Thursday evening, just before he heads off on a weeklong trip to Europe and points farther east, George W. Bush, Yale Man of '68, is hosting his 35th class reunion at his Washington home, the White House.
Nothing too fancy, mind you. Just a picnic for a thousand or so on the South Lawn and a chance, undoubtedly, for some updated class photos.
There'll be plenty of song, too, by three of Yale's finest ensembles: the Whiffenpoofs, '03 and '68, and the Baker's Dozen.
"It's very exciting," said Daniel Yergin, a Pulitzer-prize winning author and eco-energy expert who's no stranger to the White House. "It's great ... terrific."
Still, there's controversy.
Some classmates are staying away because they differ with the president on Iraq, the environment and a litany of other issues.
"I just felt uncomfortable trying to pretend to be nice, given my feelings about his policies, starting with the war in Iraq," said Jacques Leslie, a California author who's staying home.
Some who are not fans of the president plan to go anyway.
"I wish it were under different circumstances," said Harold Erdman, a California software engineer, who bluntly dismisses Mr.

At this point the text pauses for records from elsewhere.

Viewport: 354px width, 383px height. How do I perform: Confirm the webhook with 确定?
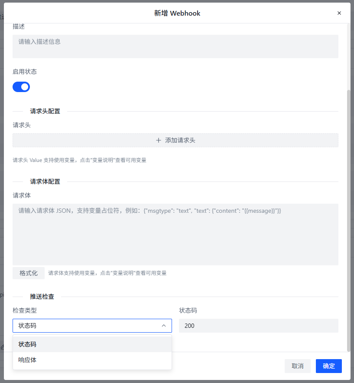click(x=328, y=366)
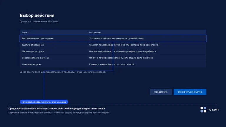This screenshot has width=226, height=127.
Task: Choose the 'Удалить обновления' option
Action: 113,45
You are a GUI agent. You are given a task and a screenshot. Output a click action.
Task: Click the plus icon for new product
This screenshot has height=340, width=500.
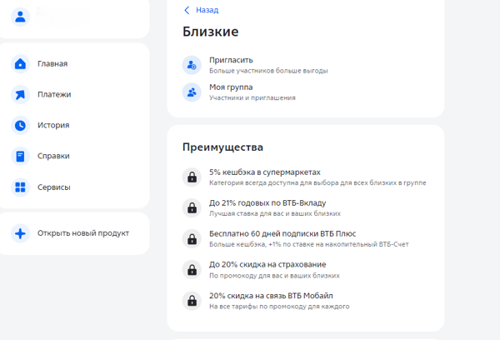click(x=21, y=233)
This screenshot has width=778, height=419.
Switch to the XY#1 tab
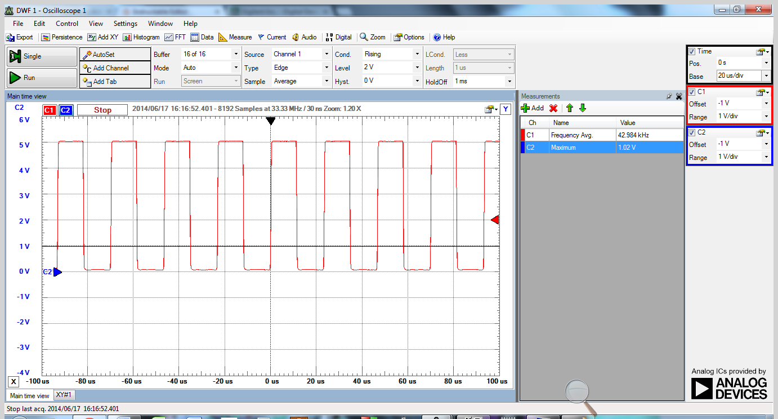click(x=64, y=395)
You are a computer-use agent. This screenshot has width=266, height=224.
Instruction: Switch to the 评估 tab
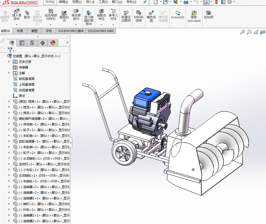click(x=49, y=31)
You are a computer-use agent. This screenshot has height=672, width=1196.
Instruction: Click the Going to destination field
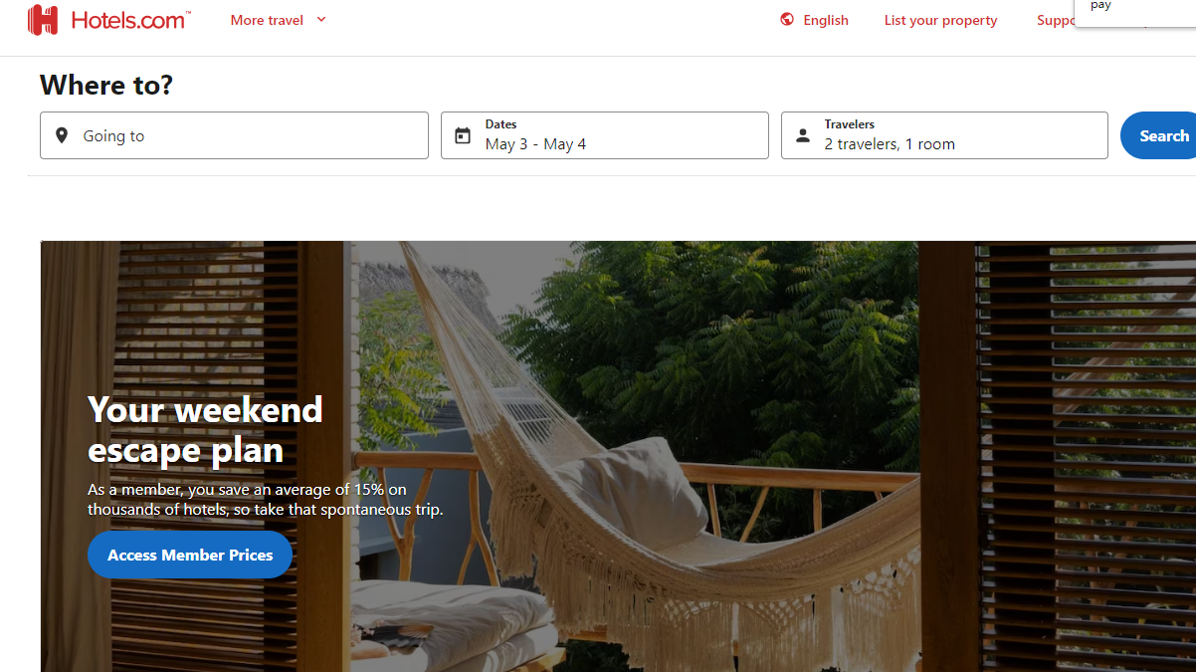(234, 135)
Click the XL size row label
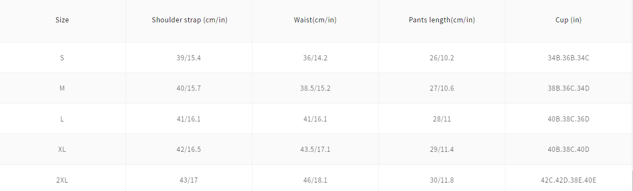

Bush as "the worst president" of his lifetime.
But it's nothing personal, Mr. Erdman said, promising to be a good guest. "He's just taking the country in the wrong direction."
And so it has gone. Former President Bill Clinton and first lady Hillary Rodham Clinton had blazed the recent trail by hosting their undergraduate classmates from his Georgetown and her Wellesley. But times change, even from back-to-back administrations.
"We're making clear that it has nothing to do with policy, person or fund-raising ? or anything translated into those in any way," said Jim Latimer, a Dallas businessman who's the class secretary. "There are certainly those who are coming who are in agreement with the president's policies. Obviously, there are some who are not."
In any case, one thing is certain, he said: "This is hands-down the largest coming together of this class since graduation day."
It's also pay-as-you-go, with the alumni picking up the tab ? about $150 per guest.
Already, Garry Trudeau ? a fellow Yalie, but not a classmate ? has picked up the megaphone in this week's Doonesbury, musing loudly that Mr. Bush was looking forward to his class reunion even though he "still has issues about the phony intellectualism he encountered as a Yale undergraduate."
If nothing else, William Baker, a Chicago lawyer who's the reunion chairman, sees a "very nice picnic" Thursday night and a nice ride by chartered train Friday up to New Haven, Conn., for a full weekend of other reunion doings.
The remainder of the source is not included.